Problem statement: Can you copy out the material below word for word, leaving out the pictures?

::: Entries :::

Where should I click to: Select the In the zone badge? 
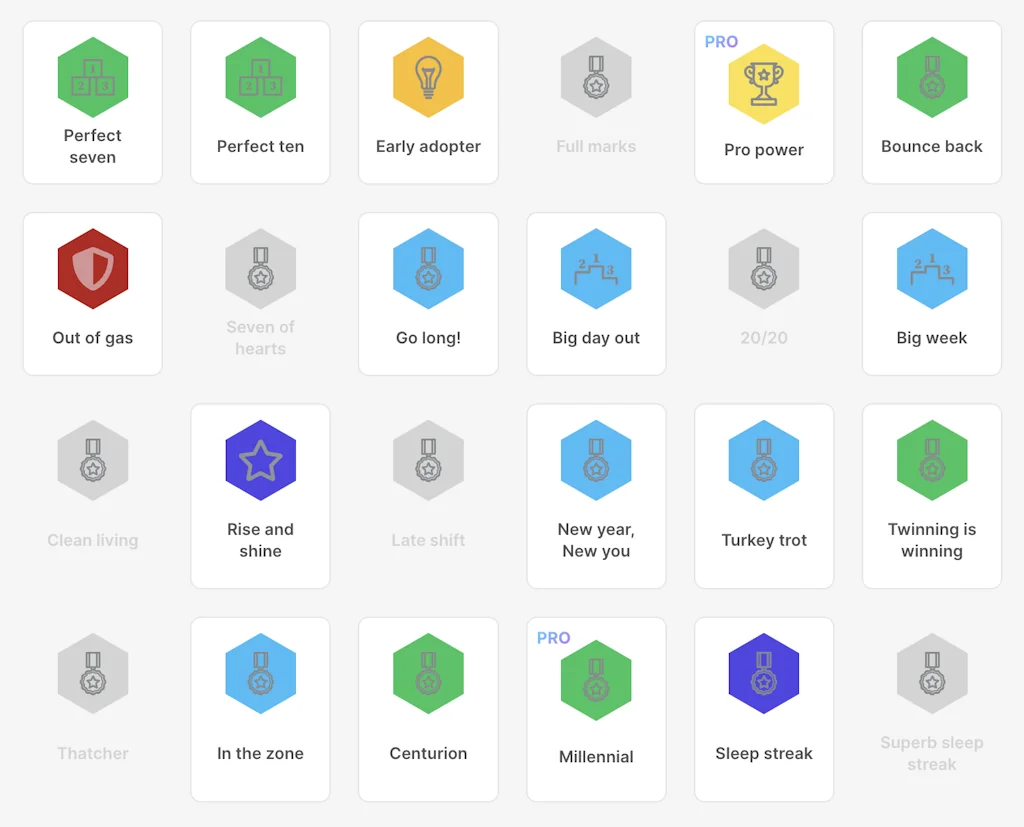pos(260,709)
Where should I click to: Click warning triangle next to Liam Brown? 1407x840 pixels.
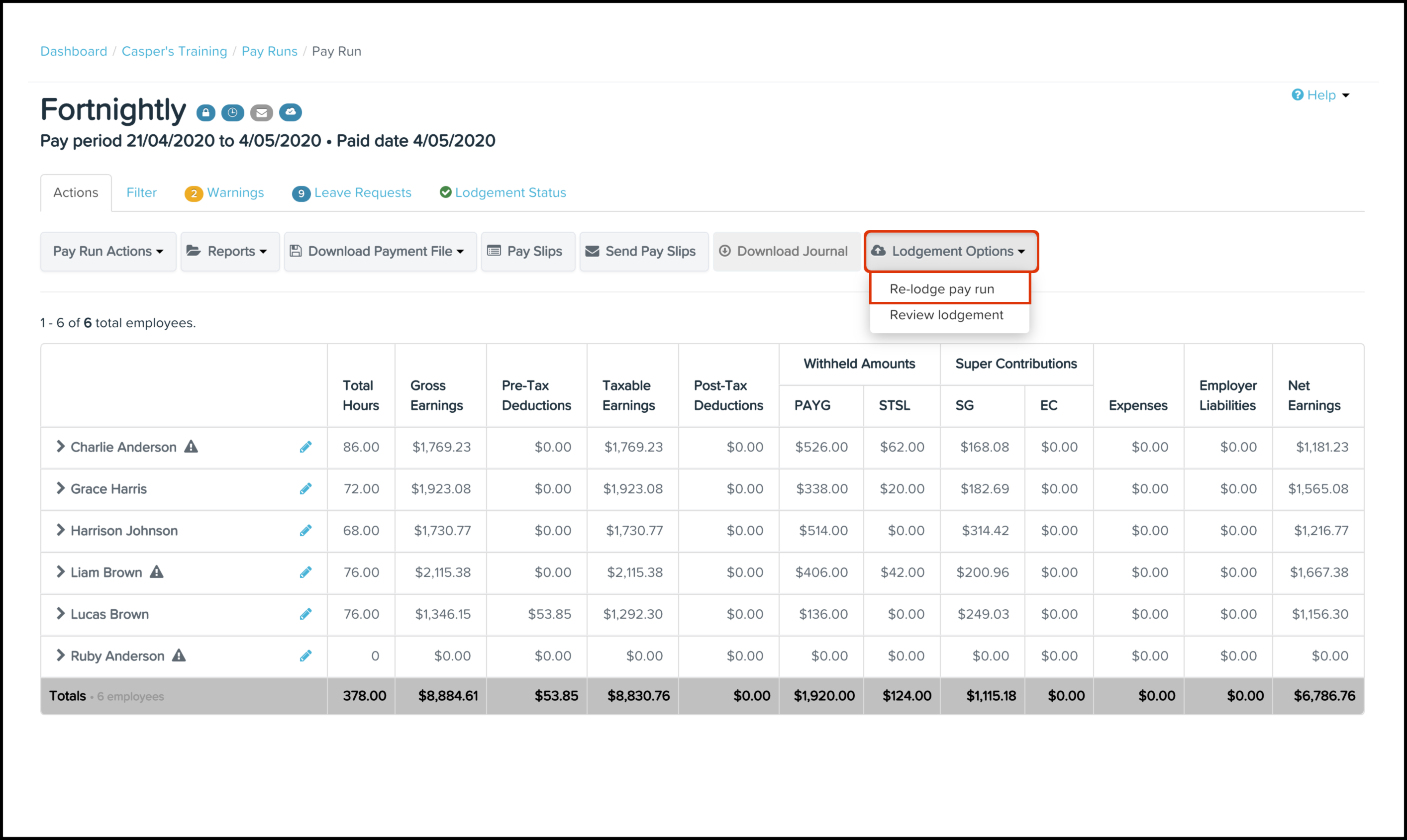[x=157, y=572]
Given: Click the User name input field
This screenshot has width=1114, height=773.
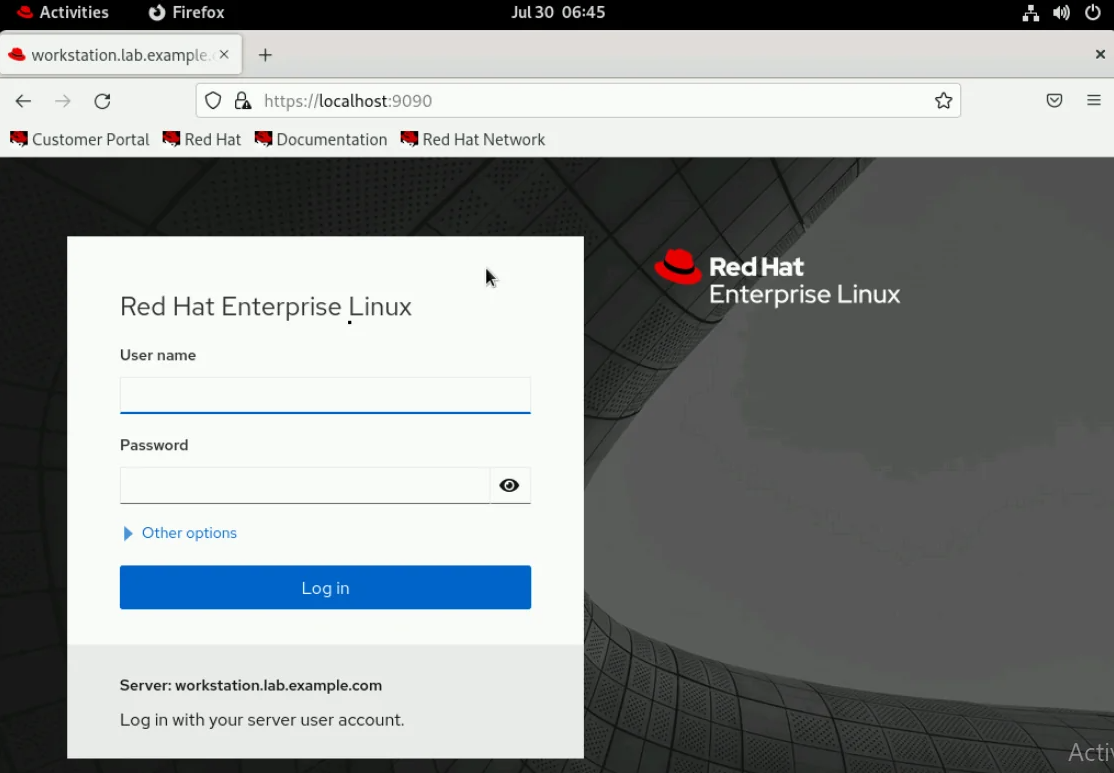Looking at the screenshot, I should pyautogui.click(x=325, y=394).
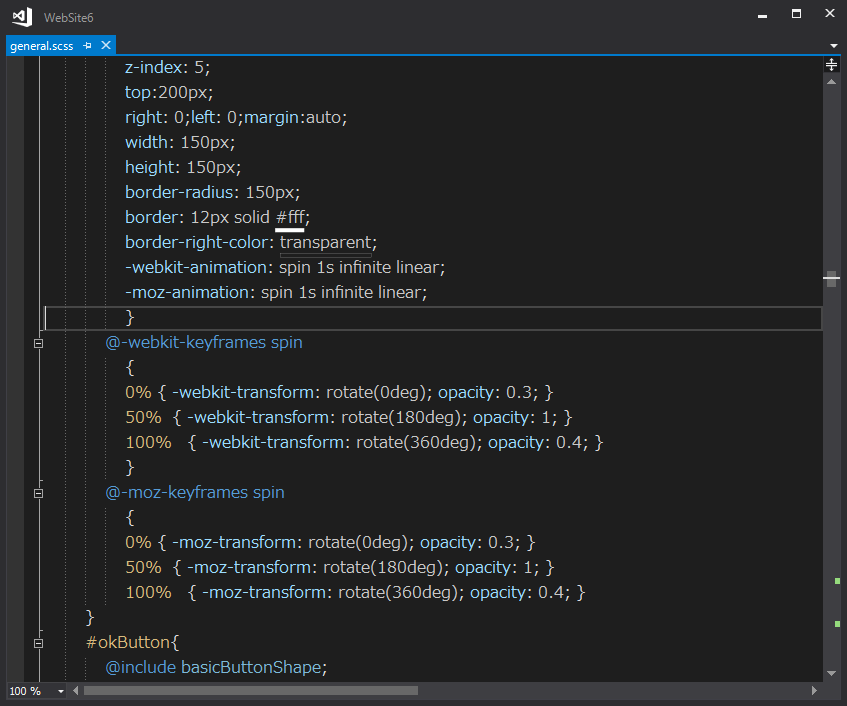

:::

Complete response:
Where should I click to: Select the In the zone badge? 
pos(260,709)
Where should I click to: Click warning triangle next to Liam Brown? 1407x840 pixels.
[x=157, y=572]
Given: Click the User name input field
This screenshot has width=1114, height=773.
Looking at the screenshot, I should pyautogui.click(x=325, y=394).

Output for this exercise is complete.